Load the dataset in R and create a new column called ‘rDate’ convert the ‘date’ column into the ‘date’ datatype. 5%
eb_df <- read.csv("eBayData.csv")
eb_df$date = paste(eb_df$date)
eb_df = mutate(eb_df, rDate = as.Date(date, "%m/%d/%Y"))
eb_df$isTreatmentGroup = factor(eb_df$isTreatmentGroup)
eb_df$isTreatmentPeriod = factor(eb_df$isTreatmentPeriod)
eb_df$dma = factor(eb_df$dma)
Determine the date that started the treatment period. That is, write code to determine the earliest date in the treatment period. How were the treatment and control groups treated differently during this period? 5%
treatment = eb_df %>% filter(isTreatmentGroup == 1)
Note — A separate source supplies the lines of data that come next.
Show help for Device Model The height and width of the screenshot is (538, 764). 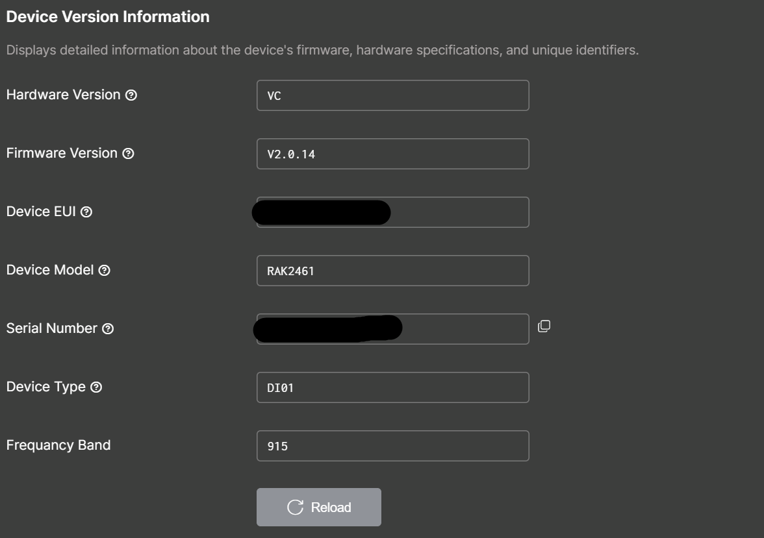105,271
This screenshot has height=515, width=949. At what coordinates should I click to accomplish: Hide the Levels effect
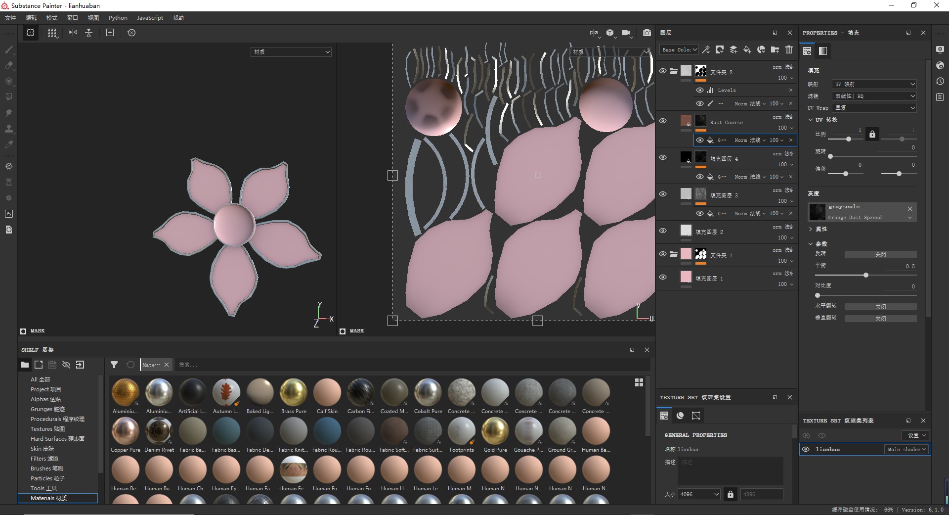(700, 90)
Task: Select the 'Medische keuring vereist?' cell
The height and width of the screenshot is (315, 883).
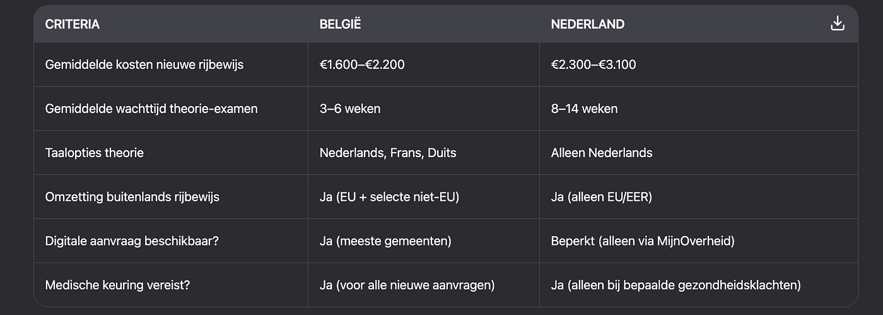Action: pos(117,285)
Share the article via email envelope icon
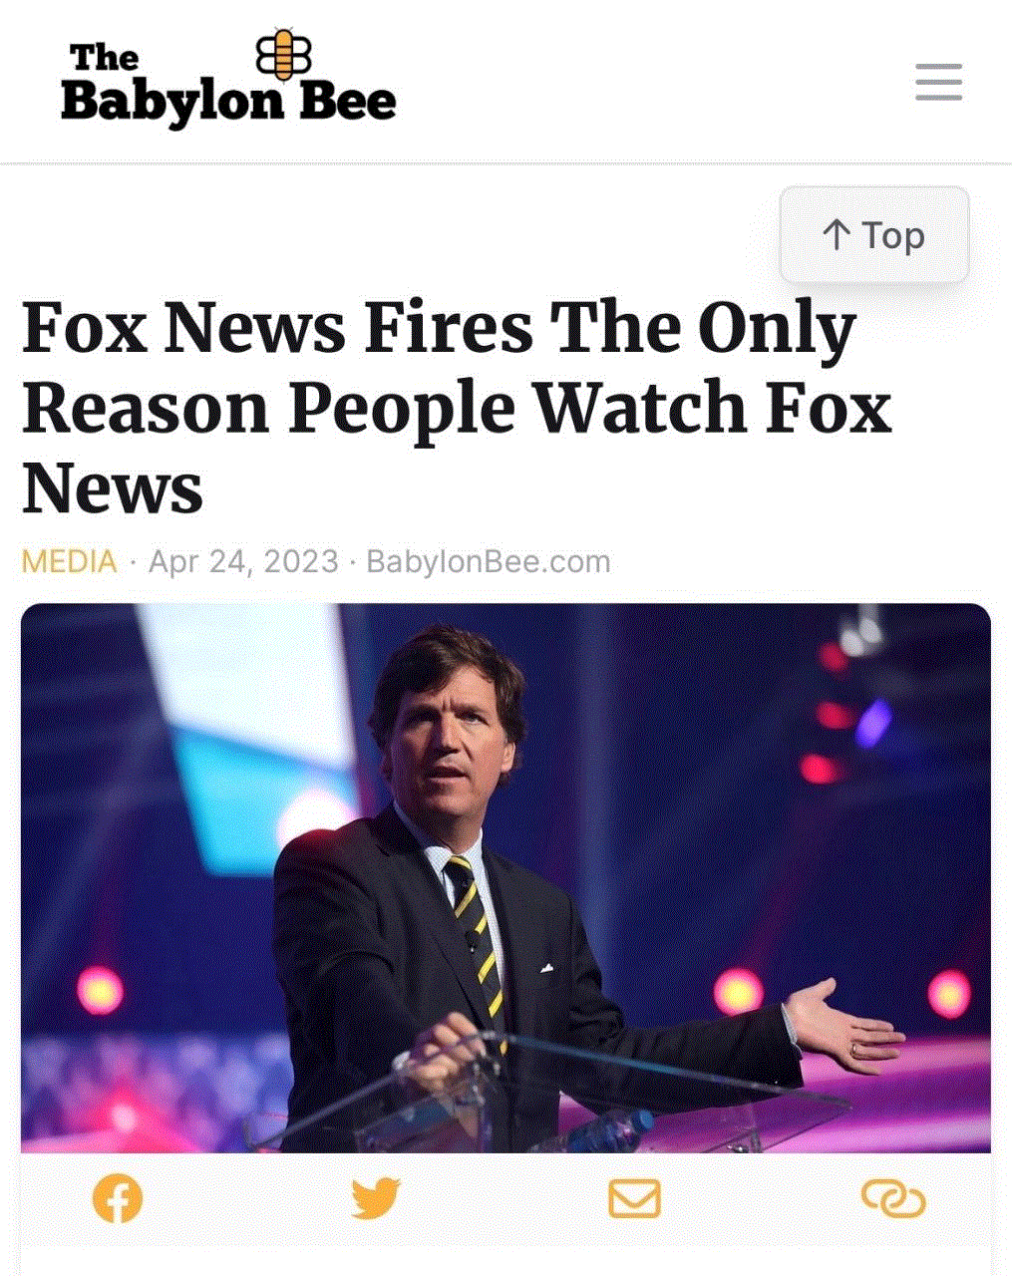 click(x=634, y=1198)
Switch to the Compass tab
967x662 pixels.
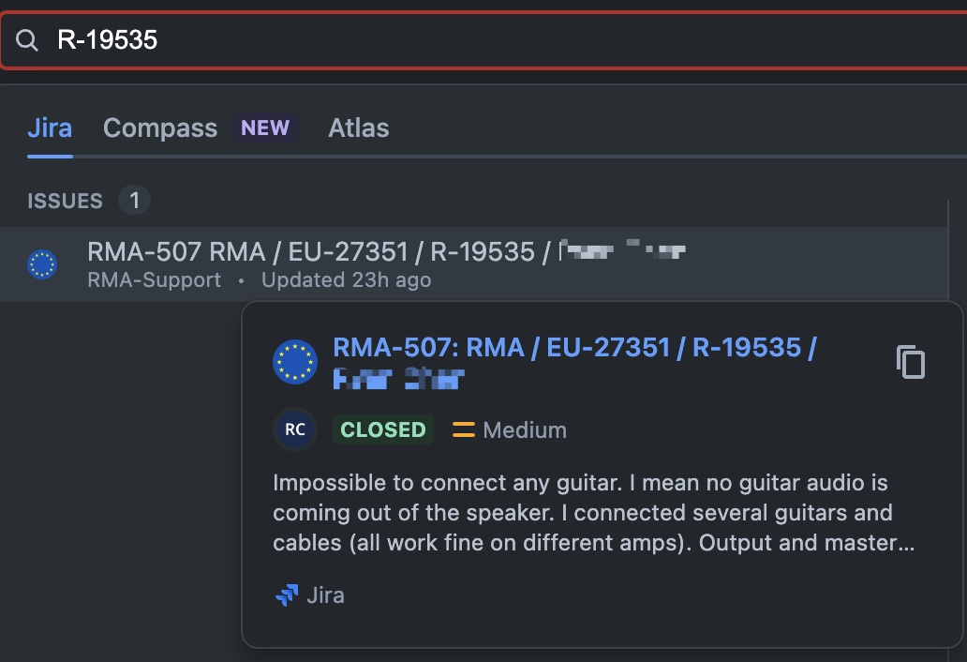pos(160,128)
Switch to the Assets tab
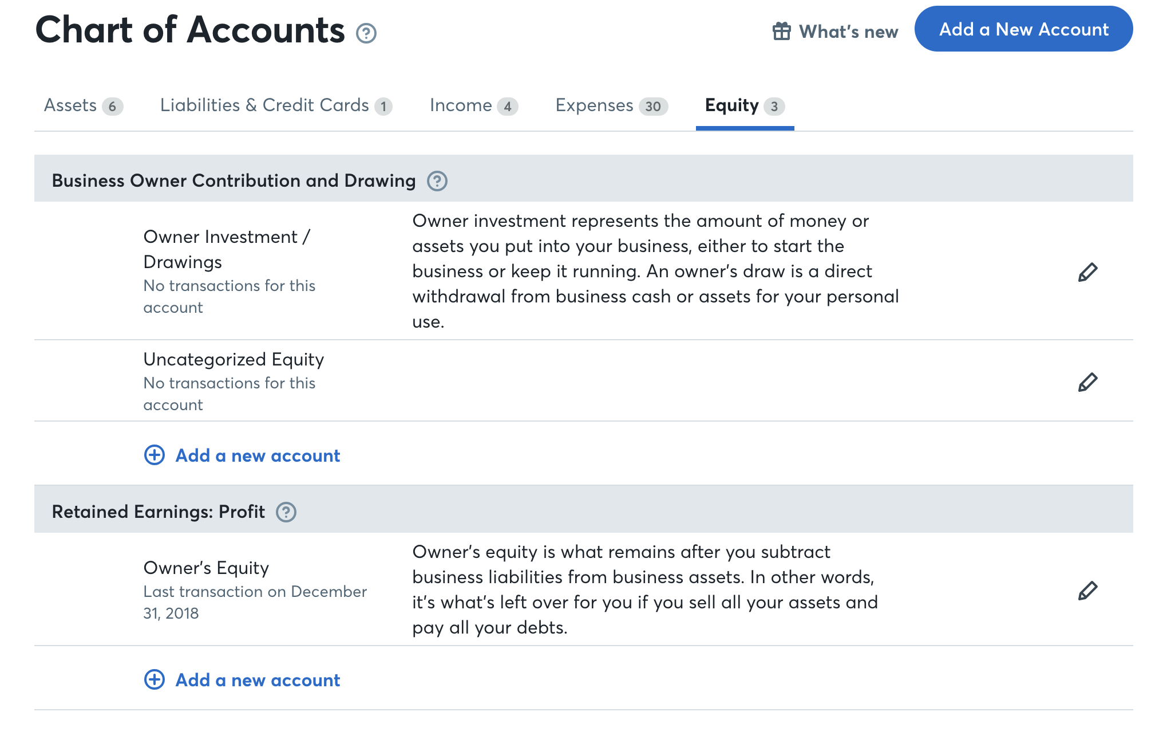 point(70,105)
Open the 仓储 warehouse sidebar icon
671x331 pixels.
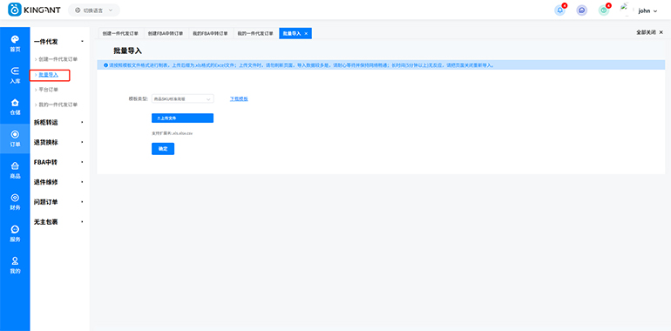[15, 107]
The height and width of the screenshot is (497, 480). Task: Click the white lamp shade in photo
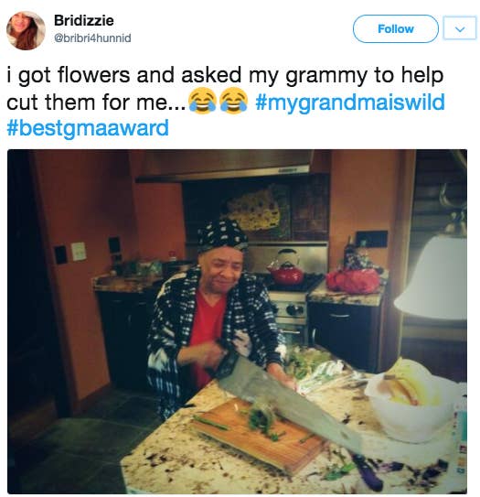pos(432,279)
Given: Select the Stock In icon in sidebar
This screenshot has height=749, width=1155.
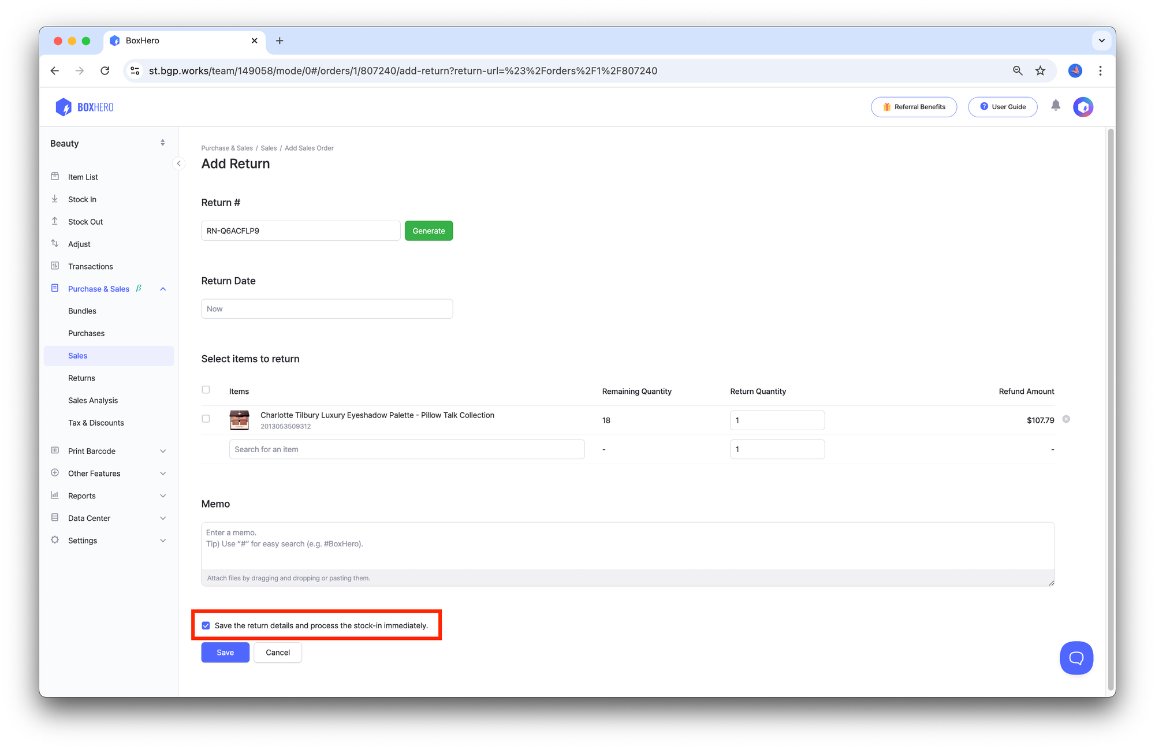Looking at the screenshot, I should coord(55,199).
control = eb_df %>% filter(isTreatmentGroup == 0)
#The treatment starts at
tr_date = min(filter(treatment, isTreatmentPeriod == 1)$rDate)
tr_date
## [1] "2012-05-22"
The treatment starts at May 22th, 2012. During this period, the DMAs in the treatment group were no longer shown search ads from eBay, while the DMAs in the control group would be continuously shown such ads. By constructing these two groups, researchers would be able to figure out the effect of search ads on revenues.
# treatment_treatpeoriod = treatment %>% filter(isTreatmentPeriod == 1)
# treatment_Nontreatpeoriod = treatment %>% filter(isTreatmentPeriod == 0)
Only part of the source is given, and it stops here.